Recycling of Curing Water: The major work at the Mirzapur site was to construct the concrete segments for the elevated highway. The site showed a designated area for casting the segment and followed by the curing yard. During the assessment, it was observed that the water for curing was extracted from bore wells with proper arrange­ment of collecting curing water through the peripheral water channels. It was decided to recycle the curing water by establishing a proper drainage system along with an imp­ervious ground surface made with paver blocks. It helped in streamlining the flow of water into an equalization tank, faci­litating the water reuse for curing. The mathematical cal­culation projected the water reuse of 6,132 kl in 12 months. The 6,828 kl of water was recycled in 14 months.

Batching plant wastewater management: The treat­ment of wastewater from the batching plant was carried out through the sedimentation tank. The treated water was reu­sed for dust suppression activity, considerably reducing water extraction from the bore well thereby conserving the groundwater. 1,080 kl of treated water was reused for dust suppression and ground percolation in 14 months.

Rainwater Harvesting: The 4.4 km long elevated high­way design incorporates storm water drains alongside the highway. This proposal suggested an innovative way to con­serve the rainwater in the same area through recharge bore wells at predetermined locations along the highway. A hydro-geologist was appointed to study the characteristics of ground strata using bore logs and a physical survey of the area to decide on the locations appropriate for maximum percolation of rainwater. The consultant provided the tec­hnical know-how about the bore well's diameter, depth and locations. During designing, a sophisticated filter system was considered for recharge of the bore wells to avoid clogging which might reduce the efficiency of the recharged system. Accordingly, the sophisticated “Furaat” filter mech­anism was used. The rainwater available through the rain­water storm drain was passed into the recharge bore well after getting filtered through this filter system. HCC imp­lemented two Rain Water Harvesting systems, as pilot systems, at this project.

This intervention will help to reduce the water stress of the area in the future and will be available to the society at large by increasing the ground water supply. The quantitative impact of the innovation will be measured, over a period of time, through the flow meters at the systems.

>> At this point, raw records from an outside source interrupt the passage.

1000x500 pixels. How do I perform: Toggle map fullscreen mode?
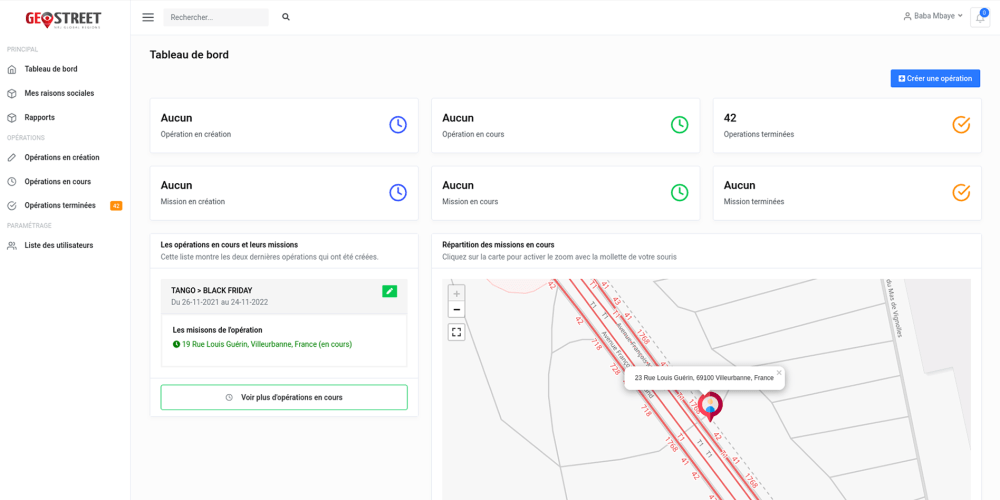[x=456, y=332]
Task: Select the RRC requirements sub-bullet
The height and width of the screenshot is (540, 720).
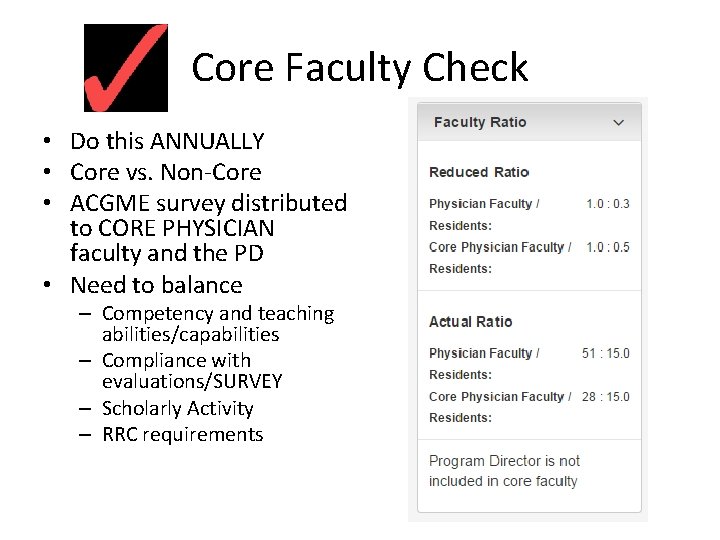Action: 183,434

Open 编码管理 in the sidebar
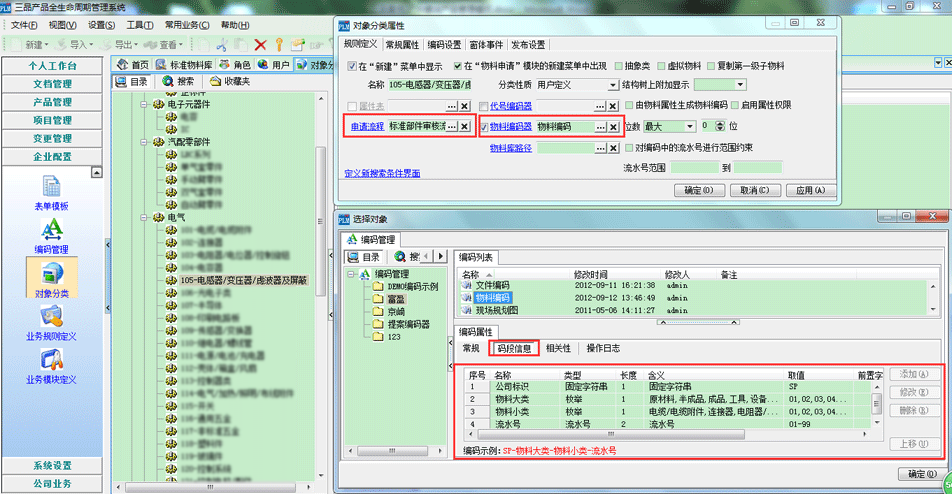click(x=51, y=234)
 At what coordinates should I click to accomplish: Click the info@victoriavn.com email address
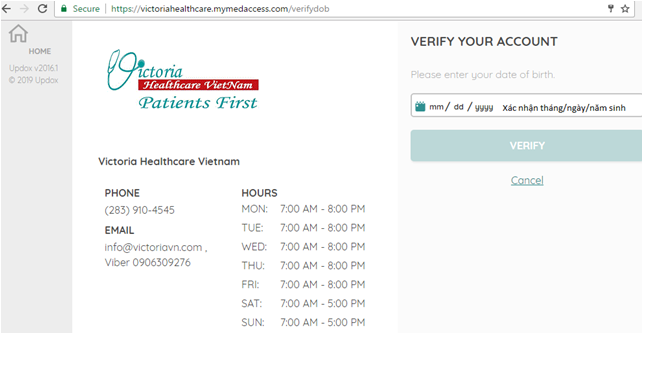[153, 247]
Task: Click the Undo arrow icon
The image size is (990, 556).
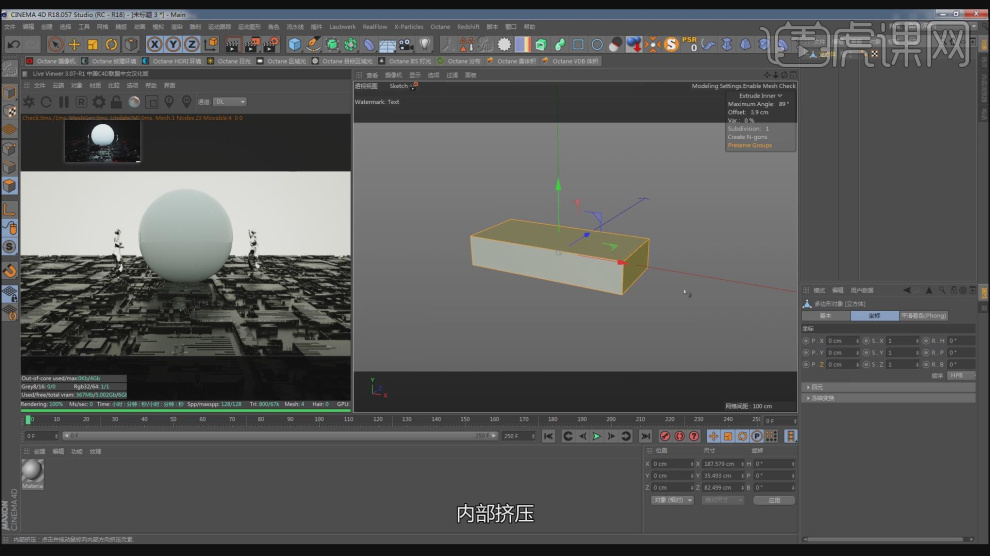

Maintaining the record of water usage on construction at site: The site initiated the water data filling in the water balance form expressing the water extraction /procurement and consumption at site for its construction activities. To achieve realistic water data on water extraction from bore wells, the site installed the flow meters. The log records of tankers used for water procurement or dust suppression were maintained.